__Texte source__.
-*-*-

Ce village que Yamna ne pouvait quitter à moins de se perdre jusqu’à en mourir, était pris dans une histoire qui, elle aussi, marquait les corps. Un Français, sans doute un ingénieur de la SNCF, Monsieur Joiffre, avait élu domicile à Ebba. Son arrivée a coïncidé avec celle du train qui passait non loin du village. On se méfiait de lui et pourtant sa présence a séduit l’oncle Béchir qui se mit à son école. Un jour Farès son époux tomba malade. Les recettes traditionnelles pour soigner s’avéraient inefficaces ; le Français lui administra deux cachets qui firent miracle. Depuis ce jour, l’époux de Yamna se mit à collectionner tous les médicaments qu’il put trouver et à en remplir un sac qu’il portait toujours avec lui comme un talisman. La mère de Faouzia, de son côté, connaissait mille recettes pour soigner ses enfants. Pourtant elle fut ébranlée lorsque Raouf, son fils, fut pris d’une fièvre qu’elle ne réussissait pas à écarter. « Elle eut beau envelopper le crâne de l’enfant de purée de courgette et saigner son front, la fièvre ne baissait pas et la toux augmentait de plus belle. » L’oncle Béchir appela Monsieur Joiffre qui examina l’enfant comme l’aurait fait un vrai médecin ; il lui fit absorber une sorte de poudre blanche qui le remit sur pieds. La maîtresse du logis avait observé la manœuvre du Français. Elle en avait été ébranlée mais s’était juré de ne jamais faire appel pour elle-même à la médecine introduite par la modernité et qu’elle craignait comme le diable. Lorsqu’à l’hôpital de Tunis où on la transporta à sa dernière extrémité et lorsqu’elle fut mise entre les mains des médecins, elle n’était déjà plus elle-même. D’emblée, Fawzia sa fille, devant sa chevelure découverte, ne pouvait plus tout-à-fait reconnaître sa mère.

-*-*-

__Extrait de données__.
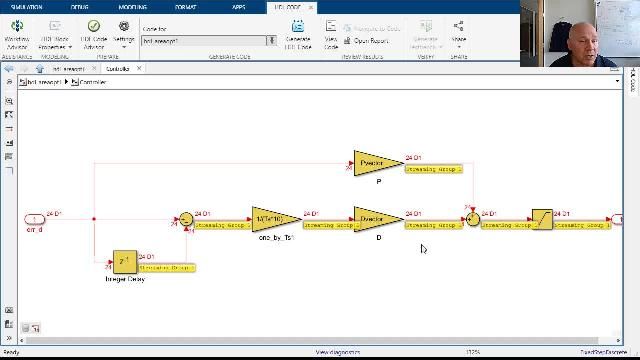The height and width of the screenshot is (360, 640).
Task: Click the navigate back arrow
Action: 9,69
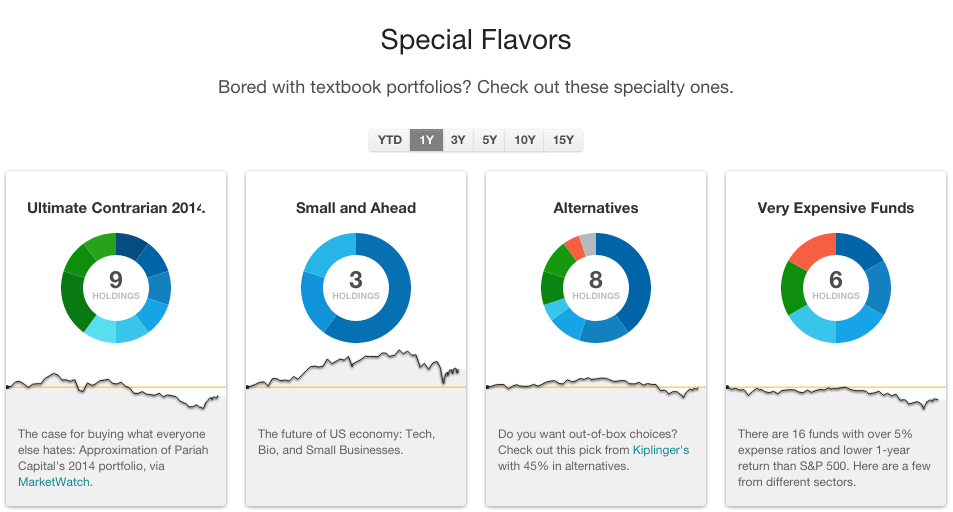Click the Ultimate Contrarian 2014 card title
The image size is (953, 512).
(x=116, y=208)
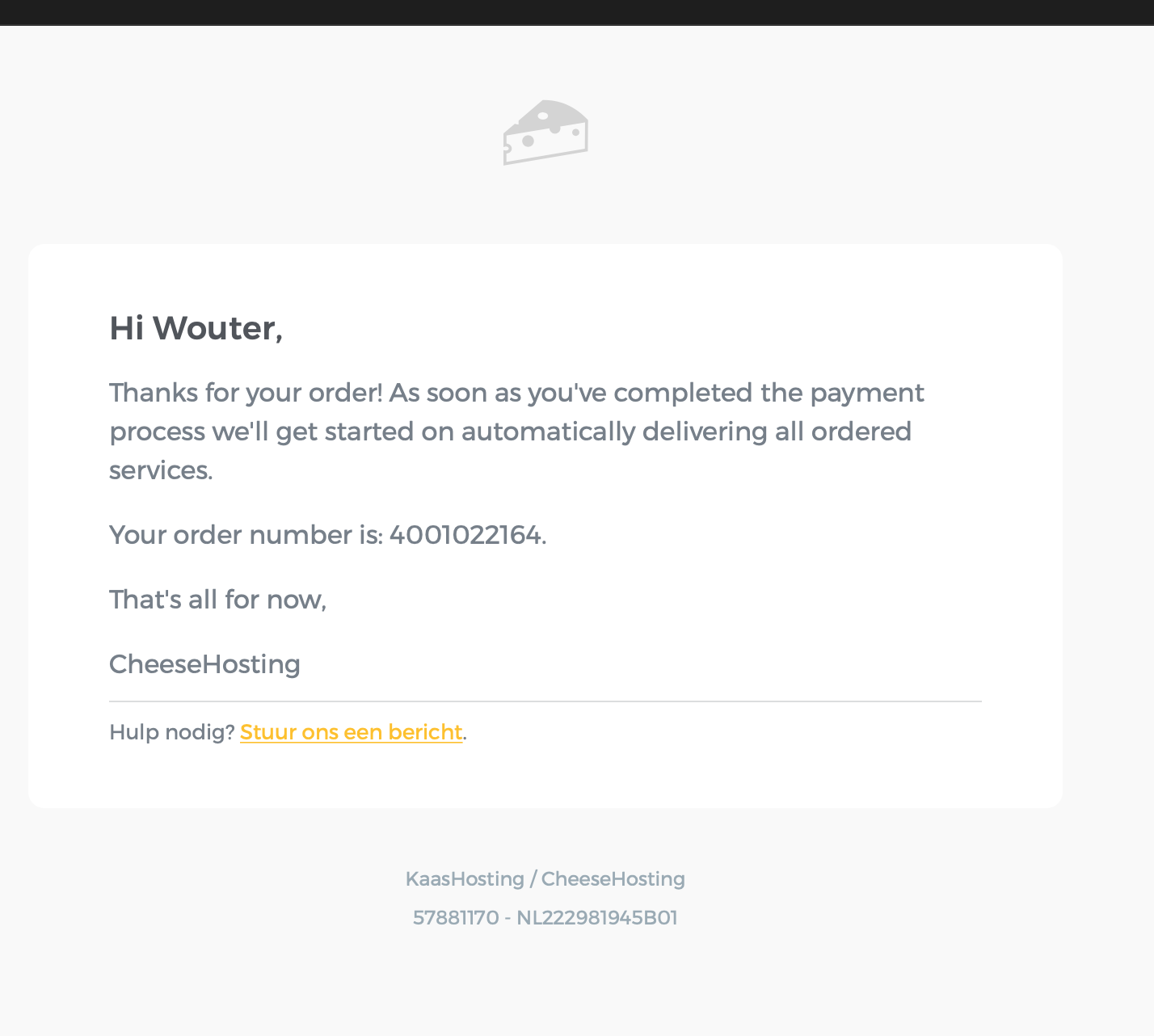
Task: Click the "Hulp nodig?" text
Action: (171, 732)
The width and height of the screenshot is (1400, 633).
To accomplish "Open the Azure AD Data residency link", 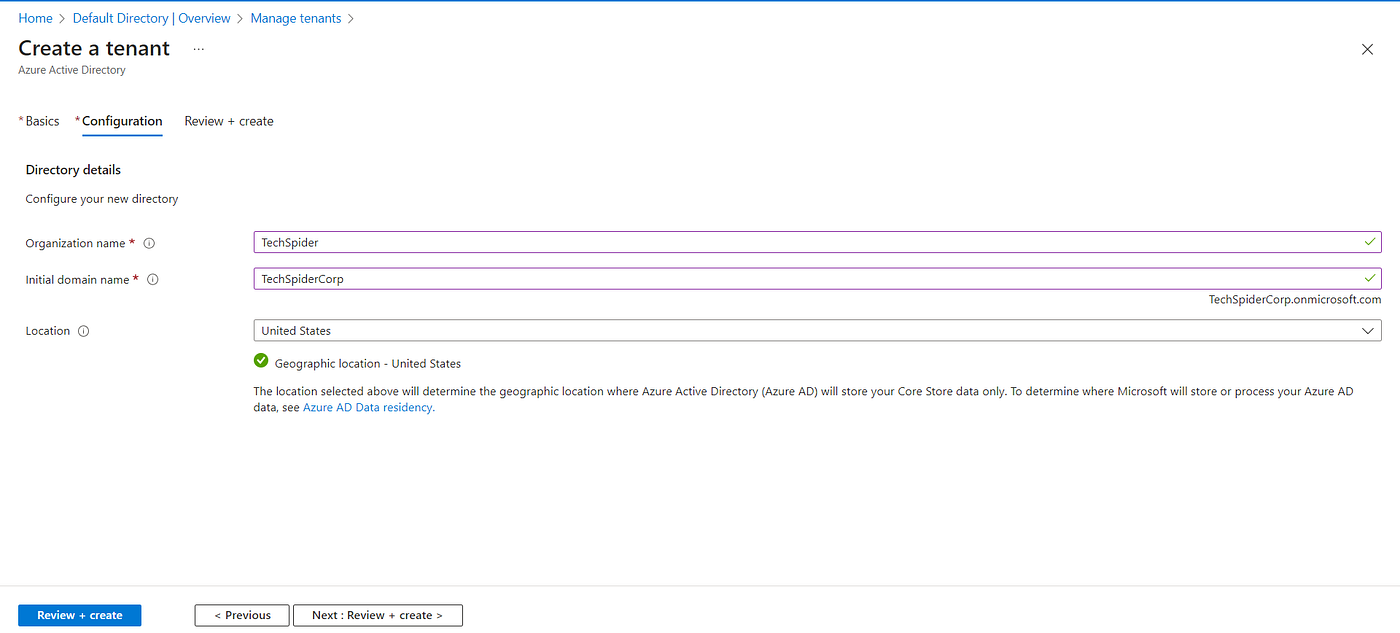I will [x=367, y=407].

-*-*-

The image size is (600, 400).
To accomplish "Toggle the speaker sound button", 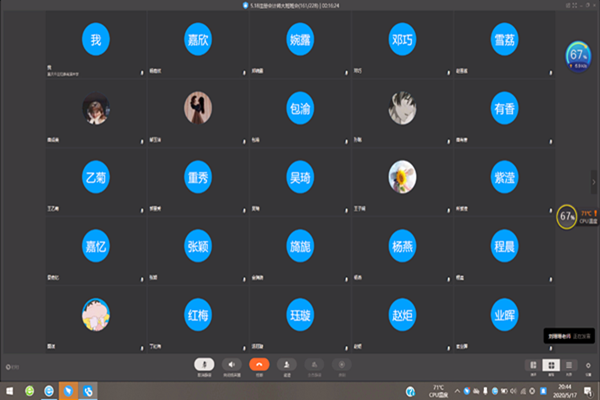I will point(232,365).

-*-*-

__Consigne 1__. Dans le texte sur le village d'Ebba, relevez tous les noms des personnages masculins.
__Consigne 2__. Poursuivez le texte sur le village d'Ebba à partir de sa dernière phrase.

__Réponse 1__. Monsieur Joiffre, l'oncle Béchir, Farès, Raouf

__Réponse 2__.
La manière
de vêtir son corps
Un immense changement s’était produit quelques temps après l’arrivée du train : Monsieur Joiffre avait proposé qu’on construise une école. Cela modifiait l’évolution des jeunes : scolarisés, ils changeaient de monde. La manière de couvrir son corps rendait visible ce déplacement. Admirée jadis, dans son village, pour sa manière de se vêtir, arrivant à Tunis elle appelle tous les regards tant son accoutrement tranche avec celui de ses filles qui sont instruites. Vêtue « de tee-shirt et de jean », Fawzia se déplaçant dans les rues de la grande ville avec sa mère, constate qu’« une foule ravie l’entourait. » « Les bourgeois se penchaient sur elle avec la vénération due aux dépouilles des ancêtres. Les intellectuels attablés aux terrasses de l’avenue Bourguiba la considéraient en songeant que de tels vestiges de l’Histoire ne figuraient plus que dans les livres des ethnologues européens ! Maman avançait comme les reines berbères, indifférente à la curiosité que soulevaient les pans de son costume traditionnel. »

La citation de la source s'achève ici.